On top of Russia receiving the ban, The Independent reported the IOC has handed a lifetime ban to Russia’s Deputy Prime Minister as well:

The IOC also handed a lifetime ban to the country’s deputy prime minister, Vitaly Mutko, preventing him from having any involvement in the Olympic Games, and has ordered the Russian government to pay $15m towards a new Independent Testing Authority and reimburse the cost of their investigations.

According to The Independent, a report revealed Russia had a state-sponsored doping system in place for many years.
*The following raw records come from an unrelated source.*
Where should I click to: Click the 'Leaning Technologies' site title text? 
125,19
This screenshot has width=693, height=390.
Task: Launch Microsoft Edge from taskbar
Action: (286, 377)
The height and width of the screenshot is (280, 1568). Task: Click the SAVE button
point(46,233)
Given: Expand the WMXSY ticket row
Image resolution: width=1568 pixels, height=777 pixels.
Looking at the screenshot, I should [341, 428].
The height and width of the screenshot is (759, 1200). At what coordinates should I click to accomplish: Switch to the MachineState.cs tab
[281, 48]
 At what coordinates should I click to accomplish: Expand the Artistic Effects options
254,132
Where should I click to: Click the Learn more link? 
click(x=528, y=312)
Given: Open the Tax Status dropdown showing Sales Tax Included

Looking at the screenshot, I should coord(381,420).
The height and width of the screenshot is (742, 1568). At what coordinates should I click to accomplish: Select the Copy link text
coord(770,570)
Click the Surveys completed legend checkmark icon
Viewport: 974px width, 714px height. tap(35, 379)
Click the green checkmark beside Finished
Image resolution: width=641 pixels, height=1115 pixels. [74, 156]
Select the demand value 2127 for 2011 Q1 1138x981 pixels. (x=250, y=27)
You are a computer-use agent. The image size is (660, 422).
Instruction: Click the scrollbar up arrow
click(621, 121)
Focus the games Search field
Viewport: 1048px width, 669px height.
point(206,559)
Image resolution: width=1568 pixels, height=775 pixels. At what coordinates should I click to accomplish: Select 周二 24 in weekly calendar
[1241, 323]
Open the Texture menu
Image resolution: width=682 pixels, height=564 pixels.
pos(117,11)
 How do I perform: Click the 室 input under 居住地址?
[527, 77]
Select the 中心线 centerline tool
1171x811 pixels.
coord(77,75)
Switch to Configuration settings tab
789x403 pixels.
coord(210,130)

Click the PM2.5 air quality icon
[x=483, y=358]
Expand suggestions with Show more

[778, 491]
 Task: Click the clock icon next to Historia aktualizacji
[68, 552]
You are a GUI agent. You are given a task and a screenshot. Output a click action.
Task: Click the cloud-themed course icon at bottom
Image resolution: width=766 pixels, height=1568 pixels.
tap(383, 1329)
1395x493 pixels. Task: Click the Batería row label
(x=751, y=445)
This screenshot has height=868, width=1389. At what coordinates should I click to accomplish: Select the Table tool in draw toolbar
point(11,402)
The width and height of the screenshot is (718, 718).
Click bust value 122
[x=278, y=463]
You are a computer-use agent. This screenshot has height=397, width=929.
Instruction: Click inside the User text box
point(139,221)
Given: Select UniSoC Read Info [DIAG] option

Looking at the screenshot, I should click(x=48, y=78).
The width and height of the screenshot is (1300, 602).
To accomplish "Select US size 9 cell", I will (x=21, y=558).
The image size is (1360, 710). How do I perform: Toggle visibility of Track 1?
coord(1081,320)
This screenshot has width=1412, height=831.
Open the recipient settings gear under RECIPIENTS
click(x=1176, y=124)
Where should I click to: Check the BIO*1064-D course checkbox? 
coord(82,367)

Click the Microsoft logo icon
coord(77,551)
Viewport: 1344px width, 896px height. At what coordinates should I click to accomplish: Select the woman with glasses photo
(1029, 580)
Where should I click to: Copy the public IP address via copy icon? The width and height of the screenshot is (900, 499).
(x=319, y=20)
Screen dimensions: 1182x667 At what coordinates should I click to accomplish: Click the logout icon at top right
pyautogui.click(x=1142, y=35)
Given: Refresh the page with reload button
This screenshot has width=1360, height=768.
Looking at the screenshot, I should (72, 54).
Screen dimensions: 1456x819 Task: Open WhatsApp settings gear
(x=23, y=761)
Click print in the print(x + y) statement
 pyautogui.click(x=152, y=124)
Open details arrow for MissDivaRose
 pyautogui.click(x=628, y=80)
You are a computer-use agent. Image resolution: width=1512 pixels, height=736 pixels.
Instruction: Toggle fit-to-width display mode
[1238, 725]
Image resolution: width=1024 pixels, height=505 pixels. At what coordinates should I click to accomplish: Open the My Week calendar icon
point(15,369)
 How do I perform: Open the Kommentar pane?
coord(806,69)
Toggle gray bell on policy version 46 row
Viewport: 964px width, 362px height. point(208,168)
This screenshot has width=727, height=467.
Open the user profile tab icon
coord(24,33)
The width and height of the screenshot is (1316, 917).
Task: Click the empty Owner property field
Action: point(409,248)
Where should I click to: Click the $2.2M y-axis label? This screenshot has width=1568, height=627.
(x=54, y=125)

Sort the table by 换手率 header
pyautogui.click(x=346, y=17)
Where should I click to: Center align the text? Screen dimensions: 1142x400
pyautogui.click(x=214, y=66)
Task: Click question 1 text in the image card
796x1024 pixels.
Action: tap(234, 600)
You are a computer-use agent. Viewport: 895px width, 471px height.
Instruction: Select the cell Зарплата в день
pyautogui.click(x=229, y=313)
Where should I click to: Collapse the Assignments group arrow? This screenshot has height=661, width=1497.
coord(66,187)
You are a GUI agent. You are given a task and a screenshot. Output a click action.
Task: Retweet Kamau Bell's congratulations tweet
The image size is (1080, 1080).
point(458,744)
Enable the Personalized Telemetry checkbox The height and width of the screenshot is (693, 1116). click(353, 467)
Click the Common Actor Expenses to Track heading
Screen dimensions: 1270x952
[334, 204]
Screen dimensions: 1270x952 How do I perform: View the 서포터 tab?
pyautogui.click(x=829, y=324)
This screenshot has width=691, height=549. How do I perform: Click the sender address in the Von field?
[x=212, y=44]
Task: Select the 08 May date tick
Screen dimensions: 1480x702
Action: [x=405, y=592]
The Russian Sports Ministry fully endorsed the doping system, and was headed by Mutko up until 2016:

And the follow-up Schmid report confirmed a “systemic manipulation of the anti-doping rules and system in Russia” with a lack of major effort to address the issue, forcing the IOC to take action.

In his findings, the IOC commission chairman Samuel Schmid found that doping was fully endorsed by the Russian sports ministry, of which Vladimir Putin’s deputy Mutko was in charge up until October 2016.

Russian President Vladimir Putin is expected to make a statement within 24 hours, with the possibility of boycotting the Olympics, and forbidding any Russian athletes from competing, be it under a neutral flag or not.

The OIC has never banned a country from competing for subverting anti-doping rules before, though this would not be the first time the IOC has banned or disinvited a country from competing. Germany and Japan were pushed away after World War 2, and South Africa was disinvited after they had failed to denounce apartheid.